Expert Consensus Statement Published for STEMI Treatment - EMJ

Expert Consensus Statement Published for STEMI Treatment

1 Mins
Interventional Cardiology

IN A NEW expert consensus statement, the Society for Cardiovascular Angiography & Interventions (SCAI) has presented detailed guidance to help interventional cardiologists optimise primary percutaneous coronary intervention (PCI) for patients with ST-elevation myocardial infarction (STEMI) in the cardiac catheterisation lab (CCL).  

This framework complements broader European Society of Cardiology (ESC) guidelines on acute coronary syndrome but focuses on practical, procedural recommendations essential for high-quality STEMI care. 

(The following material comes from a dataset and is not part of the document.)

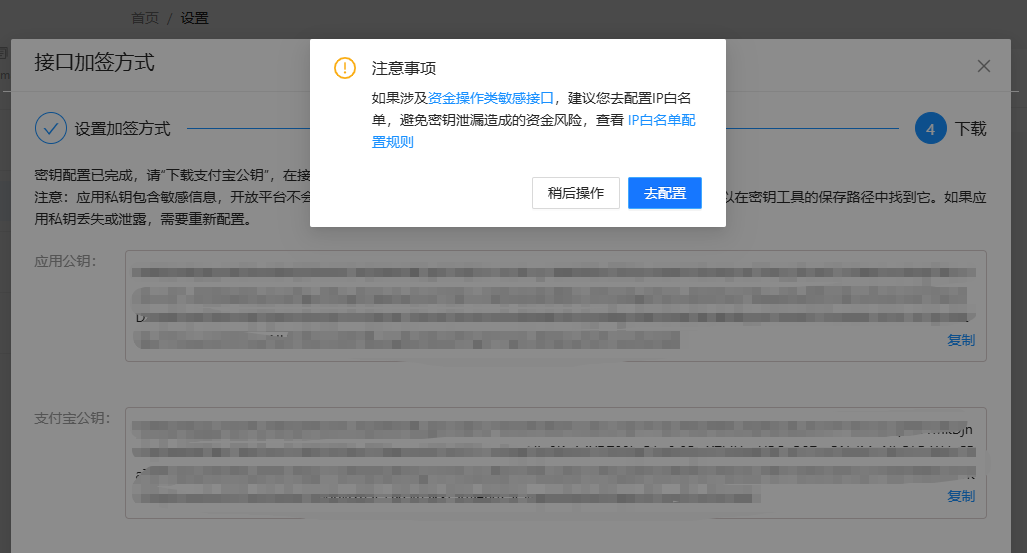Copy the 应用公钥 via 复制

(960, 340)
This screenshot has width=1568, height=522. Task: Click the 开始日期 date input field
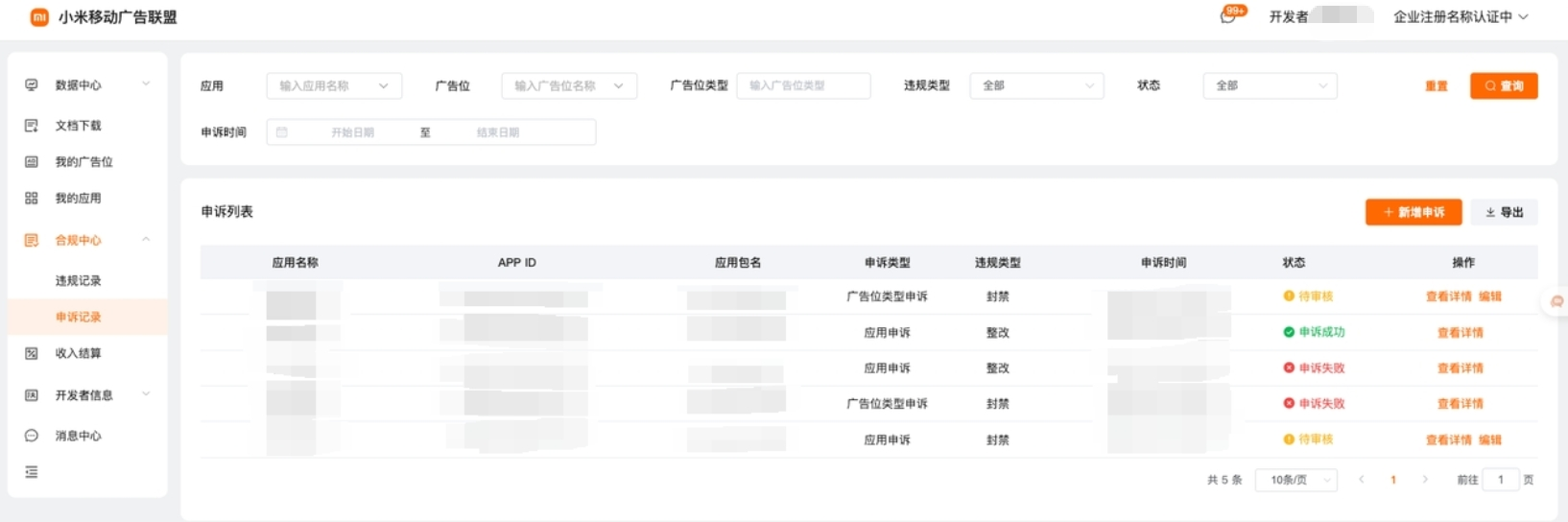pyautogui.click(x=352, y=132)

One key recommendation is prioritising a “transradial-first” approach for arterial access in PCI, a strategy associated with reduced mortality and bleeding risks. A meta-analysis of 21,600 patients highlighted that radial access, compared to femoral access, lowered mortality by nearly 24% and major bleeding by 45%. The approach has grown significantly in popularity, rising from 23.9% use in 2013 to 68.2% by 2022. 

For cases necessitating femoral access, the authors recommend ultrasound guidance to minimise complications. Data from a study of 2,441 patients showed ultrasound guidance reduced major vascular complications and bleeding by 39%, underscoring the importance of training CCL staff to routinely incorporate ultrasound equipment for transfemoral access procedures. 

The report also emphasises the role of intravascular imaging (IVI) in PCI, especially for complex coronary lesions, to ensure effective stent deployment and minimise future complications. The recent IVUS-ACS trial supported this recommendation, revealing a nearly 45% reduction in target vessel failure in patients treated with IVI-guided PCI. 

In managing patients with advanced cardiogenic shock, the use of microaxial flow pumps and right heart catheterisation for circulatory support were advised, supported by findings from the DanGer Shock trial that showed reduced 180-day mortality. 

For patients with multivessel disease, the authors encourage complete revascularisation of non-culprit lesions, which has been shown to decrease cardiovascular death or myocardial infarction by 26%. 

Finally, the authors identified evidence gaps, including the need for large randomised trials testing newer mechanical thrombectomy devices, which may reduce risk of thrombus embolization and stroke. Overall, this consensus statement serves as a practical framework to standardise CCL practices and enhance patient outcomes in STEMI management. 

Reference  

Tamis-Holland JE et al. SCAI expert consensus statement on the management of patients with STEMI referred for primary PCI. JSCAI. 2024; DOI:10.1016/j.jscai.2024.102294.